Designer brand Hugo Boss has been fined £1.2 million over the death of a four-year-old boy who was killed when an 18-stone mirror crushed him in a shop changing room.

Austen Harrison died after suffering severe head injuries when the 7ft mirror, which had been left standing free rather than being attached to a wall, toppled on to him at a Hugo Boss pop-up store in Bicester Village, Oxfordshire.

The youngster was left with irreversible brain damage after the huge mirror - described as being balanced upright like a "domino piece" - came down on top of him as he visited the store on June 4 2013 with his parents Simon and Irina Harrison.

Austen, from Crawley, West Sussex, died four days later at Oxford's John Radcliffe Hospital.

An inquest concluded the mirror should have been fixed to a reinforced wall, while coroner Darren Salter described the incident as "an accident waiting to happen".

Hugo Boss later admitted offences under the Health and Safety at Work Act 1974 and the Management of Health and Safety at Work Regulations 1999.

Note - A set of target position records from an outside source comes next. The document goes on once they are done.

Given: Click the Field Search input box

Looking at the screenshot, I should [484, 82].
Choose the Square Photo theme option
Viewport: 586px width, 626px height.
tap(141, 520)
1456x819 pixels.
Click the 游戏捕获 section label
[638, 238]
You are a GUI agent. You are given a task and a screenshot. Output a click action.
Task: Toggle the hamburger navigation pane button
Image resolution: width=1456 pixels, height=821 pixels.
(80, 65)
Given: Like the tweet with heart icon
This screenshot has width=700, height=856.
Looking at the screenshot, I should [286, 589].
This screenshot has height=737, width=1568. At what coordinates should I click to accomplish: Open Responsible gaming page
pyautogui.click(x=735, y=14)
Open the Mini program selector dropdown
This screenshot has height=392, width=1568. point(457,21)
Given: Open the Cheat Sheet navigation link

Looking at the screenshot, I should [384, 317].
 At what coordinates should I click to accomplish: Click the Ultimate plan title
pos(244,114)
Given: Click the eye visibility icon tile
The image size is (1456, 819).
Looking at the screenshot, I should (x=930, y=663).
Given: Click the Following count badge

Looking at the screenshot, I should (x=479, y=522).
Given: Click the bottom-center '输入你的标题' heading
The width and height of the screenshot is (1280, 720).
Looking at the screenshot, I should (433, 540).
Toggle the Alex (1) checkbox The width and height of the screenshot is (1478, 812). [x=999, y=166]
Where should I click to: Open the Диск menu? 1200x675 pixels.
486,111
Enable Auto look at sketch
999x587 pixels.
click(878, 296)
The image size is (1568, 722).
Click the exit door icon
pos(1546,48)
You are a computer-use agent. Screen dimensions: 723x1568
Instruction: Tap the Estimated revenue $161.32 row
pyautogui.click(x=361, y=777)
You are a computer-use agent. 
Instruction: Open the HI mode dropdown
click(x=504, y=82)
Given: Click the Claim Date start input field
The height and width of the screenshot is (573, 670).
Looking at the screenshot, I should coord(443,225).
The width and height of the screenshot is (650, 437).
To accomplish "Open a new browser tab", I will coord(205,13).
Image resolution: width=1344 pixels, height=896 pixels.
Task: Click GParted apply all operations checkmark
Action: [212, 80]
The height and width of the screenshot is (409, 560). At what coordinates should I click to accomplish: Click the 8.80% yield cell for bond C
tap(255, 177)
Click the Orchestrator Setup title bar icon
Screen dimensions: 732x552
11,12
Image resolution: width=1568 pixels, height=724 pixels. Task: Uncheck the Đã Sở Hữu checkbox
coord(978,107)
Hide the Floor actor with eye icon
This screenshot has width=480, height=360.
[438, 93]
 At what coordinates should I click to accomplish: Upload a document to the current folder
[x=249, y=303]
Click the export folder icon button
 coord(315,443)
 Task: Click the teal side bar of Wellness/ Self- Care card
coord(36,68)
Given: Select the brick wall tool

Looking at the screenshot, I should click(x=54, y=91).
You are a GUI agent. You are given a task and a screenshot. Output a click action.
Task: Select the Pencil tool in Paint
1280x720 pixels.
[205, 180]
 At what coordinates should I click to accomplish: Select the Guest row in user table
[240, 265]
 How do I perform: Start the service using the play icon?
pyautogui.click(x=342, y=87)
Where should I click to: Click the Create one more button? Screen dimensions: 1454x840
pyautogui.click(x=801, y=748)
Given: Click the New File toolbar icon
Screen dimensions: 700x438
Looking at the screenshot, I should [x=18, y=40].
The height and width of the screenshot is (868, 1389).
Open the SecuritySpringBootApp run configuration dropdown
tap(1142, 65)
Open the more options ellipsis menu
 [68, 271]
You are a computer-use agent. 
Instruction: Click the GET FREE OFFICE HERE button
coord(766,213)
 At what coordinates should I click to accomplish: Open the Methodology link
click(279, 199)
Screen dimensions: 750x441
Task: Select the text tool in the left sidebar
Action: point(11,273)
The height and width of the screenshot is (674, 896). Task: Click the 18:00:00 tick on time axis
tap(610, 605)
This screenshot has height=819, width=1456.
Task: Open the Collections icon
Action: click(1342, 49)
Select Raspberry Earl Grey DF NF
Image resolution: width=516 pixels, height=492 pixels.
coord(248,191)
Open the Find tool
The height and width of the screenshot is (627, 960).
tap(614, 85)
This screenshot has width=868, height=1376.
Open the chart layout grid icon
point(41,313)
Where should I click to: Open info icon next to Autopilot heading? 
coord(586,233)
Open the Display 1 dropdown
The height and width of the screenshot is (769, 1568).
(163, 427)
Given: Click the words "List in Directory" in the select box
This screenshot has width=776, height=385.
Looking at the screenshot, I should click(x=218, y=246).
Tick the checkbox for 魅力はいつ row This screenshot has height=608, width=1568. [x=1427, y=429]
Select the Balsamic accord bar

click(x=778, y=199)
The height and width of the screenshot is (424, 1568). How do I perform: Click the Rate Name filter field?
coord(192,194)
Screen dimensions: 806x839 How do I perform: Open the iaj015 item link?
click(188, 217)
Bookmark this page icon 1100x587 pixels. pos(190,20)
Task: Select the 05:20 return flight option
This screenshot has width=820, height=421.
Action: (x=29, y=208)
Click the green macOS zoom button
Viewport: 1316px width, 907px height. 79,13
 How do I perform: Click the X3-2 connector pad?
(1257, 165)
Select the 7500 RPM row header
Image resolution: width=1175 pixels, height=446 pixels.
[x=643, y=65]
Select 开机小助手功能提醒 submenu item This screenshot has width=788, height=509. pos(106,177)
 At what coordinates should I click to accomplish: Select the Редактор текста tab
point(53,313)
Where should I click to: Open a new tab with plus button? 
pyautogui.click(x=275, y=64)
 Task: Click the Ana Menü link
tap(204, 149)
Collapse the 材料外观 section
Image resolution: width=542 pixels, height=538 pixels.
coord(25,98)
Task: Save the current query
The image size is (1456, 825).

At Oxford Crown Court Judge Peter Ross said "it would have been obvious to the untrained eye" that the mirror posed a risk, saying it was "nothing short of a miracle" that it had not fallen before.

There had been numerous "near misses" with mirrors at other stores across the country, the judge said, adding that Hugo Boss had a "corporate responsibility", and that he was sure that the health and safety breach went "to the very top of the company".